About KalVista Pharmaceuticals, Inc.
KalVista Pharmaceuticals, Inc. is a pharmaceutical company focused on the discovery, development, and commercialization of oral, small molecule protease inhibitors for diseases with significant unmet need. KalVista has developed a proprietary portfolio of novel, small molecule plasma kallikrein inhibitors initially targeting hereditary angioedema (HAE) and diabetic macular edema (DME). KalVista is developing sebetralstat as an oral on-demand therapy for acute HAE attacks and has initiated the Phase 3 KONFIDENT clinical trial. KVD824 is in development for prophylactic treatment of HAE, with the Phase 2 KOMPLETE clinical trial underway. In addition, KalVista’s oral Factor XIIa inhibitor program represents a new generation of therapies that may further improve the treatment of HAE for patients. In DME, an intravitreally administered plasma kallikrein inhibitor, called KVD001, has completed a Phase 2 clinical trial.
For more information about KalVista, please visit www.kalvista.com.
For more information on the sebetralstat HAE on-demand Phase 3 KONFIDENT study, please visit www.konfidentstudy.com.
For more information on the KVD824 HAE prophylaxis Phase 2 KOMPLETE study, please visit www.kompletestudy.com.

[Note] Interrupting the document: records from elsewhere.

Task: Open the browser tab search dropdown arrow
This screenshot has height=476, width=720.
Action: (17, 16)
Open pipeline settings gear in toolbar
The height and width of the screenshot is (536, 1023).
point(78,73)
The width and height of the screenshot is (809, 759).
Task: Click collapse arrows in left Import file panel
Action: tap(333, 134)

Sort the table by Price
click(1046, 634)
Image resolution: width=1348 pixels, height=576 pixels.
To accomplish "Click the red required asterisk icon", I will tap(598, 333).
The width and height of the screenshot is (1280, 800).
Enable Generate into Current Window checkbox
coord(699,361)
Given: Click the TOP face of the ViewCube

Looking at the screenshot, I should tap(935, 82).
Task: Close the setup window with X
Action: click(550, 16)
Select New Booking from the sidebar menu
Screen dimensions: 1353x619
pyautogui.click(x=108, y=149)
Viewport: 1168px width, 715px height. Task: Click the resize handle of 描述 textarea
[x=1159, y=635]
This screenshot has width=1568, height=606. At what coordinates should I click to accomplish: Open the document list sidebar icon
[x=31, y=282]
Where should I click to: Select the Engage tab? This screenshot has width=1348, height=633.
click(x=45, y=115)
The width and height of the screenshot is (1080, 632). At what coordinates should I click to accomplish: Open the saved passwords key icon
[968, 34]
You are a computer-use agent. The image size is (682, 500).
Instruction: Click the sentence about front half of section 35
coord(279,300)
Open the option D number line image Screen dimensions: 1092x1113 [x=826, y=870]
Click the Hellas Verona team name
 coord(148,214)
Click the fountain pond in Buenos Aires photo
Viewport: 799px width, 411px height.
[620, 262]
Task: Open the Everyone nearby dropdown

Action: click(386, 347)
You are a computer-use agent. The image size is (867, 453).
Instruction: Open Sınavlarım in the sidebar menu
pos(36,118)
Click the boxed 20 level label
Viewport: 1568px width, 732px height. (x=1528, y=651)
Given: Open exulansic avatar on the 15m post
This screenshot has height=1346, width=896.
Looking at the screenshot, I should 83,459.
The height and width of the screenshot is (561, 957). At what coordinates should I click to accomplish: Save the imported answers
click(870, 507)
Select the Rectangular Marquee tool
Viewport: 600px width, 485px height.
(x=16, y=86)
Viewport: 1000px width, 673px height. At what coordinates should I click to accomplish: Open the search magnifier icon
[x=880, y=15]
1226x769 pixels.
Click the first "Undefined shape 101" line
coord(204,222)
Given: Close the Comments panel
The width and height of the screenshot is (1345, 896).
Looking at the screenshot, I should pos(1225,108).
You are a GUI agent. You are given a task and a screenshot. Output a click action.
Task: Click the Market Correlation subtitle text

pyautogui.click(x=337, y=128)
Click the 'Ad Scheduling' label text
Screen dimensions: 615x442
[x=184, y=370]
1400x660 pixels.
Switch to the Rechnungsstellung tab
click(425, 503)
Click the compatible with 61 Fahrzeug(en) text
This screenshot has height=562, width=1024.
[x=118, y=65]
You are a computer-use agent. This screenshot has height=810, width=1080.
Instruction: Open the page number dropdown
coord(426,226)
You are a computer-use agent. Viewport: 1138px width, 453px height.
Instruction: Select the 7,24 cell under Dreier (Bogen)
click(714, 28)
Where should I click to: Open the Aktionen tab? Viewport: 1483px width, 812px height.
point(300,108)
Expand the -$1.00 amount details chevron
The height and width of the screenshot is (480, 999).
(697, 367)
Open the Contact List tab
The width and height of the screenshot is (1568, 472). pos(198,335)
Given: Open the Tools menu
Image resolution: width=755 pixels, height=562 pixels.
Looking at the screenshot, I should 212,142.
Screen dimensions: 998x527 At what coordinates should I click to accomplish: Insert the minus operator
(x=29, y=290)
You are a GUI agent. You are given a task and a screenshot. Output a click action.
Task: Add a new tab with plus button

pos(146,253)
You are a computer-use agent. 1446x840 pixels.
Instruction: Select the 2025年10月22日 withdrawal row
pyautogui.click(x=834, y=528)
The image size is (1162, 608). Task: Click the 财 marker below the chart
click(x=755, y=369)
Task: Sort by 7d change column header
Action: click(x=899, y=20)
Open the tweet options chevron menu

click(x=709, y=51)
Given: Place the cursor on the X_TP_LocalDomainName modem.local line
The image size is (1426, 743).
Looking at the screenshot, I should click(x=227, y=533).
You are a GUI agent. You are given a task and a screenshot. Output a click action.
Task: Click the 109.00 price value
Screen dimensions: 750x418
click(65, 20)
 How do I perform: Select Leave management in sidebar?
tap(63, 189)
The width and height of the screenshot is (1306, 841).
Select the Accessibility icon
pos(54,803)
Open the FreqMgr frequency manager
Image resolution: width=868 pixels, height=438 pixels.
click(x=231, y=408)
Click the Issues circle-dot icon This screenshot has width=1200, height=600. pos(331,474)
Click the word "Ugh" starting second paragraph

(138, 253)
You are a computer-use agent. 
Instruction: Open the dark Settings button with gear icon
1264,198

This press release contains "forward-looking" statements within the meaning of the safe harbor provisions of the U.S. Private Securities Litigation Reform Act of 1995. Forward-looking statements can be identified by words such as: "anticipate," "intend," "plan," "goal," "seek," "believe," "project," "estimate," "expect," "strategy," "future," "likely," "may," "should," "will" and similar references to future periods. These statements are subject to numerous risks and uncertainties, including the potential impact of COVID-19, that could cause actual results to differ materially from what we expect. Examples of forward-looking statements include, among others, timing or outcomes of communications with the FDA, our expectations about safety and efficacy of our product candidates and timing of clinical trials and its results, our ability to commence clinical studies or complete ongoing clinical studies, including our Phase 3 KONFIDENT and Phase 2 KOMPLETE clinical trials, and to obtain regulatory approvals for sebetralstat, KVD824 and other candidates in development, the ability of sebetralstat, KVD824 and other candidates in development to treat HAE or DME, and the future progress and potential success of our oral Factor XIIa program. Further information on potential risk factors that could affect our business and financial results are detailed in our filings with the Securities and Exchange Commission, including in our annual report on Form 10-K for the year ended April 30, 2021, our quarterly reports on Form 10-Q, and our other reports that we may make from time to time with the Securities and Exchange Commission. We undertake no obligation to publicly update any forward-looking statement, whether written or oral, that may be made from time to time, whether as a result of new information, future developments or otherwise.